START Extract
Applications of smart antenna technology for 802.11n and mesh

Victor Shtrom, Chief Wireless Architect, Ruckus Wireless

3/4/2008 6:56 AM EST

Wireless communication basics
Radio communications are subject to unpredictable behavior due to environmental dependencies and various types of interference. Conditions continuously fluctuate on different timescales due to interference and motion in the environment. Wi-Fi's use of unlicensed spectrum enables many new applications but further magnifies interference-related variability.

Yet it's possible to effectively mitigate many of these impairments through continuous intelligent selection of system operating parameters and a sufficiently agile antenna system. For seamless coverage, smart antenna nodes thus need to alter system transmission and reception parameters in reaction to changing environmental conditions, with the goal of maximizing overall system performance.

802.11 wireless channel is also a shared medium. In enterprise, campus, MDU, hotel and other deployments, lots and lots of data for many users has to get to its destination. Successful communication occurs as long as the data is riding on top of a strong enough signal, such that the receiver can decode it.
END Extract
START Data shown
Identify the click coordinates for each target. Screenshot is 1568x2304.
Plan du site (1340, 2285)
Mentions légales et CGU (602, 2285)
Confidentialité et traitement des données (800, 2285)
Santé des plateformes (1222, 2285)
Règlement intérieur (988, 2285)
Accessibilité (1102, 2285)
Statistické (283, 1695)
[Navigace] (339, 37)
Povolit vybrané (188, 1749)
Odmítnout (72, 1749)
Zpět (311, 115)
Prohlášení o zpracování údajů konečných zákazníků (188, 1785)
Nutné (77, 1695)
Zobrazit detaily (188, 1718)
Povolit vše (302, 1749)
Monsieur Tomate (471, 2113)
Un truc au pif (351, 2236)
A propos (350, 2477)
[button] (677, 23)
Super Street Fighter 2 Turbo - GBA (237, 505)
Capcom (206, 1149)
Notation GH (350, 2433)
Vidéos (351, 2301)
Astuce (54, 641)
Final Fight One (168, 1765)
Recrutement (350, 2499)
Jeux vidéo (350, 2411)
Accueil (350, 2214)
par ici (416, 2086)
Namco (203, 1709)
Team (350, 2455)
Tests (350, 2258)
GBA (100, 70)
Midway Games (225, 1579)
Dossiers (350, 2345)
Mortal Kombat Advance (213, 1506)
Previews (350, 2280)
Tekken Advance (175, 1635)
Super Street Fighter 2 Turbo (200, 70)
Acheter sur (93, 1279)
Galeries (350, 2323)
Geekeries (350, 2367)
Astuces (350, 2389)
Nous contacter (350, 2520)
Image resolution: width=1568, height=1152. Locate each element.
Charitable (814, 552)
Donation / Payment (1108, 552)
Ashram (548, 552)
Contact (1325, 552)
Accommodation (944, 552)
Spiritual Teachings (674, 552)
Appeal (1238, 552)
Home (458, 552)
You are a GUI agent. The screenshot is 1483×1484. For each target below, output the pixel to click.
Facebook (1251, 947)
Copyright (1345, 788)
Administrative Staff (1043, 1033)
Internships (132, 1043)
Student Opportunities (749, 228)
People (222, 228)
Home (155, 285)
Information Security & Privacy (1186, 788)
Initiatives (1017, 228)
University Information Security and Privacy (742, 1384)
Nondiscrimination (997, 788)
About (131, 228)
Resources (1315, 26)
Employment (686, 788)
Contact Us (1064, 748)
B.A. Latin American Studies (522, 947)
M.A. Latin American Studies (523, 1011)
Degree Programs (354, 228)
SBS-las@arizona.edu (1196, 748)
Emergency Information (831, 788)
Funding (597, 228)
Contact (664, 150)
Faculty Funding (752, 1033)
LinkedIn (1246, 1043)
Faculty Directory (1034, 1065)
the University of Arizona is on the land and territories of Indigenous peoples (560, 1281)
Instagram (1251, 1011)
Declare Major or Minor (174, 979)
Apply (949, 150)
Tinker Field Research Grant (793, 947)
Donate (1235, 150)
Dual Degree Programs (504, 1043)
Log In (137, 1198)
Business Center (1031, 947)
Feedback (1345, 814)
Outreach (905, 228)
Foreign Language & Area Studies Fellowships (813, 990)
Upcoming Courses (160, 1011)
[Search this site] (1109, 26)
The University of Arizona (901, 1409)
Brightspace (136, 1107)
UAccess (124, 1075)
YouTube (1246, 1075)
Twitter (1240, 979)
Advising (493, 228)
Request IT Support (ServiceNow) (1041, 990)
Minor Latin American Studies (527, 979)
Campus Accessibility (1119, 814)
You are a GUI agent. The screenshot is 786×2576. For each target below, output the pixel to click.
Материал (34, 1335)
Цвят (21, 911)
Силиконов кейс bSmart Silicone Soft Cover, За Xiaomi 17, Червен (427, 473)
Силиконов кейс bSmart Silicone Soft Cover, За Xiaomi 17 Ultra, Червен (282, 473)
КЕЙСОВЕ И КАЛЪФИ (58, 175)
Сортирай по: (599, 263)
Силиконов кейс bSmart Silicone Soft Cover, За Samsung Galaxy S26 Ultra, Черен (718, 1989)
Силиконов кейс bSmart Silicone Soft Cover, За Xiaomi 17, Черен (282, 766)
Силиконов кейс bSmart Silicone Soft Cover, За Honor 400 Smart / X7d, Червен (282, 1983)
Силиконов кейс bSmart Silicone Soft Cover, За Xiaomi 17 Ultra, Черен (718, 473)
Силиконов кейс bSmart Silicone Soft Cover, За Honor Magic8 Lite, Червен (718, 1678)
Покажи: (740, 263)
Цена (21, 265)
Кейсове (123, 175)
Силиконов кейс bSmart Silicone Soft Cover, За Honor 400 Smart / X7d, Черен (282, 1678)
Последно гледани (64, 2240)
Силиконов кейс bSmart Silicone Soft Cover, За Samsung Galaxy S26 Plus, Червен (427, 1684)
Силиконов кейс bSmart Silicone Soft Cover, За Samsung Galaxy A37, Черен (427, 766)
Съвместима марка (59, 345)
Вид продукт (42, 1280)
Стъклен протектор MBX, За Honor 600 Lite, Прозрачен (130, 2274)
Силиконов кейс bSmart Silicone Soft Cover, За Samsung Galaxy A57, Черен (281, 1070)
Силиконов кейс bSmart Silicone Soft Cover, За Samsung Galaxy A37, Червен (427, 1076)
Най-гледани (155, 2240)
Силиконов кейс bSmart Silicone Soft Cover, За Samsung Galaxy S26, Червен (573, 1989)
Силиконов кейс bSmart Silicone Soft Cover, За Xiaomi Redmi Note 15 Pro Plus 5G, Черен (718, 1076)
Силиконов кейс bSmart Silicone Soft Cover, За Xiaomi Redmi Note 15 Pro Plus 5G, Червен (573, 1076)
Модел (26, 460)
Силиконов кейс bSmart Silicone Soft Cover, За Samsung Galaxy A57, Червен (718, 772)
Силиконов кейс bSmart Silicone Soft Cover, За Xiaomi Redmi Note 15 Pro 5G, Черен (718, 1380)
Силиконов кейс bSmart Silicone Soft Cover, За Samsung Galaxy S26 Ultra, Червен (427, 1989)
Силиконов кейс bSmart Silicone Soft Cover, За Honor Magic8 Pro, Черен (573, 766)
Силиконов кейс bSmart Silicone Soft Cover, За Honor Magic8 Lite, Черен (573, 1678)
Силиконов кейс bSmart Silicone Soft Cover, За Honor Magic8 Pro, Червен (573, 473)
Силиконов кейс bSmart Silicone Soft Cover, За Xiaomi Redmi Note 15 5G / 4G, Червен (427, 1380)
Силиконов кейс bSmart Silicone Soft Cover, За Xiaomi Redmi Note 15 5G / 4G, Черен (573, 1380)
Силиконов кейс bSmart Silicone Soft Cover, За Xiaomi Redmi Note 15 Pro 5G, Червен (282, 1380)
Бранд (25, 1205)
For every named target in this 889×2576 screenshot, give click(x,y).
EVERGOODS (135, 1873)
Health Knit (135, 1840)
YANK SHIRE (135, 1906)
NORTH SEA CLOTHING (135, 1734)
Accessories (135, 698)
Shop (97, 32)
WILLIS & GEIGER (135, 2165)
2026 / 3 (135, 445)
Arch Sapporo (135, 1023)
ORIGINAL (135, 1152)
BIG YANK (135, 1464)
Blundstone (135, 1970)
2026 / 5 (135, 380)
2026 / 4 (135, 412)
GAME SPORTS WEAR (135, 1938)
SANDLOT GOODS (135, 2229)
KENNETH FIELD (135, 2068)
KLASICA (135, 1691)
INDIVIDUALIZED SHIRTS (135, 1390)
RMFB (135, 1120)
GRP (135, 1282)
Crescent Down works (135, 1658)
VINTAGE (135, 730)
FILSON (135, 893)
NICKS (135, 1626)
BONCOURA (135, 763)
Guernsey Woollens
END Data shown
▶ **To do**:
1. Turn the paragraph of the smart antenna article that begins "Radio communications are subject" into a short bulleted list that keeps its main facts.
2. Answer these questions from the smart antenna article:
(a) What is Victor Shtrom's title?
(b) Which parameters must smart antenna nodes change as environmental conditions change?
(c) For communication to succeed, how strong must the signal carrying the data be?
The records above are separate from the smart antenna article.

▶ **Answers by task**:
1.
- Radio communications behave unpredictably because of the environment and various kinds of interference.
- Conditions keep changing on different timescales because of interference and motion in the environment.
- Wi-Fi's use of unlicensed spectrum allows many new applications but makes interference-related variability even greater.

2.
(a) Chief Wireless Architect at Ruckus Wireless.
(b) System transmission and reception parameters.
(c) Strong enough that the receiver can decode the data.